I didn't go to ocean beach club but pretty sure you have to pay entry even just to eat and not sure about public beds? I would assume you would have to pay and if not it would be so busy you won't get beds for 10 people. Booze is cheapish in the supermarkets, probably more than duty free as you wont need to buy brands, better to send a couple of people there in a taxi and get for everyone.

WTF is a hen survival box???

As PP have said it won't be that warm... sorry

iseenodust · 16/05/2017 12:43

A grand on a hen do and you're not close enough friends that they appreciate your finances do not stretch to this? World gone bonkers.

Iamastonished · 16/05/2017 12:44

"I'd text and say that she hasn't given you enough notice to budget for all of these extras so while you are happy to do xyz (what ever parts you want to do/are reasonably priced) but you will spend the rest of the time enjoying the Vila/doing local things that are free"

I would do this as well. Just tell her you had budgeted for £450 and can't afford to join in with the expensive stuff, and if they keep on adding stuff on you won't be joining in. Oh, and don't buy a wedding gift because all the money went on the hen do.

I must admit I would love to be invited to an expensive hen do so that I could turn it down and be blunt about the reasons why.

expatinscotland · 16/05/2017 12:47

What MadamePomfrey wrote, with bells on, text her that. WTF is 'Hen Survival Box'? Nope, wouldn't be contributed to that. I'd tell the bride, too. Some friend.

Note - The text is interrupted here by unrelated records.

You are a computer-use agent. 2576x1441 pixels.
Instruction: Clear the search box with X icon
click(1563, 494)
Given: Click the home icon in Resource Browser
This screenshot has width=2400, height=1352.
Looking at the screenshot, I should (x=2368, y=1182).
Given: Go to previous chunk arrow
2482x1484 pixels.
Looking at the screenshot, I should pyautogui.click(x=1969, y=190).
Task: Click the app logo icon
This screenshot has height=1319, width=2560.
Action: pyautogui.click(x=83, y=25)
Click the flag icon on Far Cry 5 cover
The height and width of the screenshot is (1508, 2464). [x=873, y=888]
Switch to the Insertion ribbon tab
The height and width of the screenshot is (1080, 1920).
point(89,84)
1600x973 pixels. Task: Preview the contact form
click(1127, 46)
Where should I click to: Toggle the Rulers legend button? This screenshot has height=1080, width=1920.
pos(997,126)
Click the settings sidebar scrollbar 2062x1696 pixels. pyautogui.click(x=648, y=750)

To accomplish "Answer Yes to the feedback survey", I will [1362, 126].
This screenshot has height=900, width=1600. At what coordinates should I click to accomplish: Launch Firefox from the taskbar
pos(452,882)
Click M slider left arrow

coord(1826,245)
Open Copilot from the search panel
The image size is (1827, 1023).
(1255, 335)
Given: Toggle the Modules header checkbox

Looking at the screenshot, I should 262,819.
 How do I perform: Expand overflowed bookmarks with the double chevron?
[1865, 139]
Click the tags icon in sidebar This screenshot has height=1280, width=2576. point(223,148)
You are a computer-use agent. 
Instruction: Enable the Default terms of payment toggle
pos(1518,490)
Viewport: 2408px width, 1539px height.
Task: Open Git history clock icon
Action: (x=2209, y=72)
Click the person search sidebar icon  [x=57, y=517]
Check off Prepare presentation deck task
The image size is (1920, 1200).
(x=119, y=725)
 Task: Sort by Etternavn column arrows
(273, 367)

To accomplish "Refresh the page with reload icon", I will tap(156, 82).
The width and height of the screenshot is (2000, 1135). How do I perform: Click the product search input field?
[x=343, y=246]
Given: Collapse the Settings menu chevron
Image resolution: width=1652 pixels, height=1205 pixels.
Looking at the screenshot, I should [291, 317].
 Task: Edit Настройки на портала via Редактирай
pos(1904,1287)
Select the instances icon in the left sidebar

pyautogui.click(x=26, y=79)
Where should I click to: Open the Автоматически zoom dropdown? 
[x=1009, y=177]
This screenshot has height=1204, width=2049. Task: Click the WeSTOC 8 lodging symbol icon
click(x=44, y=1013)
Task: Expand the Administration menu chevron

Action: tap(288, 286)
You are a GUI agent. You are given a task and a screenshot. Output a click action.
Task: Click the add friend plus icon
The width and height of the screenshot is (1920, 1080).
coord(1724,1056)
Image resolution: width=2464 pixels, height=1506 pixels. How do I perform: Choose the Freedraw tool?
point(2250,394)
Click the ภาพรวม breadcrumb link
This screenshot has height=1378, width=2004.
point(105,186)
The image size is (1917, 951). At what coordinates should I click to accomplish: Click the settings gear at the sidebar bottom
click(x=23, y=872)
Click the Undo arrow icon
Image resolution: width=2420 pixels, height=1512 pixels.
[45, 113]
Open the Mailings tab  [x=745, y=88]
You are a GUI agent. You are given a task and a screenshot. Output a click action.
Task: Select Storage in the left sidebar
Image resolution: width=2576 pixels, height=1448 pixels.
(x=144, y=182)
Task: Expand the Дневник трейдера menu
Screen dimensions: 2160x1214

LagunaBubbles · 16/05/2017 12:48

I cant really pull out now. It's too late and I've invested enough

Yes you can. Its never too late.

Somewhereundertheduvet · 16/05/2017 12:49

If you are at the Beach Club this Friday then it's the 2017 Opening Party.
Entrance is €25 and all the beds are already reserved.
It's going to be heaving but do expect to receive a sensory overload with our carnival of fun! There’s no dipping your toes in where this party is concerned so we expect you to dive right in! Grab a Poolside Cocktail while our team of acrobats fly across the Sky above you and our mesmerising dancers sashay before you. You can expect a whole host of other surprises as you dance all day long under the Mediterranean Sun to a soundtrack supplied by all your favourite Ibiza Residents.

weddingopinionsplease · 16/05/2017 12:49

This thread is making me cringe because my 'hen do' is next month which is a meal and drinks at the pub down the road from my house Blush no nightclub after, just a meal and drinks with the women in my family and the women in DPs family. Nowadays it seems more extravagant hen dos are the norm, I hope nobody is judging mine the other way for being crap.

Anyway the MOH in the OP is crazy! I would have to cancel.

LagunaBubbles · 16/05/2017 12:51

Paying just to get in a restaurant? Shock Hmm

Runwayqueen · 16/05/2017 12:57

You win! Confused

I'm MOH for my dsis and I've organised her her which is this Sunday. A nice cream tea overlooking the sea with about 20 of her friends. Shouldn't be more than £20 each and I'm paying for dsis so no extra cost for the hens.

Why does everything have to be so expensive and extravagant these days? I just went out with the girls in town and got merry, maybe I'm getting old.

NightWanderer · 16/05/2017 12:57

I don't think you can back out now. Just go and be choosy about what you do. You can just relax at the villa by the pool and eat cheaply. You can always say you don't feel well. But if you are splitting the cost of taxis and buying your own drinks it might be ok. It's really too late not to go without causing major upset and losing your money anyway.